# Work instruction
Please tally the lines of the listing that follows where the word "mark" appears, and reply with the number only.
(Listed records begins)
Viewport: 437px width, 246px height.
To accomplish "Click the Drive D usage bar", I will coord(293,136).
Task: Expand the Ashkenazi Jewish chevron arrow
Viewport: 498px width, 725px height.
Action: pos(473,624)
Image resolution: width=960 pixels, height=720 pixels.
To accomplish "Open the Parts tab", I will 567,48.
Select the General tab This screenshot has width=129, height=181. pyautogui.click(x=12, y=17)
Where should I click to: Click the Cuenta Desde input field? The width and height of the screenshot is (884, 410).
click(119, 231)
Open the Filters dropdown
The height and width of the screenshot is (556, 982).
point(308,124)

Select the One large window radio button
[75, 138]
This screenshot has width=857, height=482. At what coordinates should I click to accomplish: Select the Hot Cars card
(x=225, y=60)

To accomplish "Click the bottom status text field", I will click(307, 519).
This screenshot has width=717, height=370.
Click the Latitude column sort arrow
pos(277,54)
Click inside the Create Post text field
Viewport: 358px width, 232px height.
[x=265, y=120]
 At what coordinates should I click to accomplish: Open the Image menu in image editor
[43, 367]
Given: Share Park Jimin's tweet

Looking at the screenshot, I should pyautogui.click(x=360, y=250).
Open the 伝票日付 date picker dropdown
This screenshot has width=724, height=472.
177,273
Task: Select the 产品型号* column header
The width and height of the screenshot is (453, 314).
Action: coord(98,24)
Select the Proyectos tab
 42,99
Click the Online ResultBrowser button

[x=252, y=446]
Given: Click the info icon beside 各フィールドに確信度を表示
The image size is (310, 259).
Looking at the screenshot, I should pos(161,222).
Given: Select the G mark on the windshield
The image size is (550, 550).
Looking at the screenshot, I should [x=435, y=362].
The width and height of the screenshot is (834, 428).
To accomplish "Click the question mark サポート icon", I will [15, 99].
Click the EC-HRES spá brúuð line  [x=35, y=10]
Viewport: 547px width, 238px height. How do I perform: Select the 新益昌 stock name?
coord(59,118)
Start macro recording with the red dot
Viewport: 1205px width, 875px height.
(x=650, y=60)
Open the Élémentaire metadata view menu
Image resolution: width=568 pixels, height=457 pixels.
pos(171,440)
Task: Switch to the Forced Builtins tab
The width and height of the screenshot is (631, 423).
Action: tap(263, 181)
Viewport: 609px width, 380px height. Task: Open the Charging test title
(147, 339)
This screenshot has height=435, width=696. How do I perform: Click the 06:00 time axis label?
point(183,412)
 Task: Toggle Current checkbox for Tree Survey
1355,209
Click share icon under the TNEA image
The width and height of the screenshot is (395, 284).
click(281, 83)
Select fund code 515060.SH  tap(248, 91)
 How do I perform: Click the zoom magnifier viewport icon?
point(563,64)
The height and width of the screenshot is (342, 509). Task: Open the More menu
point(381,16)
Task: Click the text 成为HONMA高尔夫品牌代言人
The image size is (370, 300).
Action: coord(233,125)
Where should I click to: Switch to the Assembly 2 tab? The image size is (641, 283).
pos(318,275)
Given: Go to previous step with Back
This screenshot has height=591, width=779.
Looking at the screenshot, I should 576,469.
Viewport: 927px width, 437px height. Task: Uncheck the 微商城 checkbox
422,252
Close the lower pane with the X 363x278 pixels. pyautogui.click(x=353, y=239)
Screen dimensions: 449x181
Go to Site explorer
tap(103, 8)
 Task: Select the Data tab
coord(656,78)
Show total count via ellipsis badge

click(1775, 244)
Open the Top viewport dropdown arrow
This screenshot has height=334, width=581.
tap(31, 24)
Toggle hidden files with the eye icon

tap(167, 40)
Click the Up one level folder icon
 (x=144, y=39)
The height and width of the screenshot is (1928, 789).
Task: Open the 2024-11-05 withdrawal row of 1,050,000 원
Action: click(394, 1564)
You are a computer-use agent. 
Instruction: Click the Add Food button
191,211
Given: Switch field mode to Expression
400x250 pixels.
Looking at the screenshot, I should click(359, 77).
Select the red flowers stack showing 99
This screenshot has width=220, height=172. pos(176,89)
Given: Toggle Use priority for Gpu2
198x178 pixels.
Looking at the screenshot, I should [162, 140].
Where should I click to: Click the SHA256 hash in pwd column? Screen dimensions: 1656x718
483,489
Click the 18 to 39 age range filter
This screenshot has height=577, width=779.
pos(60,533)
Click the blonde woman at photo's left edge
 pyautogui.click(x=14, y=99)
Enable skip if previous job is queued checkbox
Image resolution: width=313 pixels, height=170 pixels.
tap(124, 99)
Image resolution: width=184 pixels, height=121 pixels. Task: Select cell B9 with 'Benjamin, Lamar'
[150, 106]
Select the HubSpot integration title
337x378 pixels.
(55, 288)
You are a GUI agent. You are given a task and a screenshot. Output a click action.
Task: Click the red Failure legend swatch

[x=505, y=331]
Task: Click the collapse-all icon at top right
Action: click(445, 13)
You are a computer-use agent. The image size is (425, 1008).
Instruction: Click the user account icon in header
(Listed records ends)
# Completed exercise
2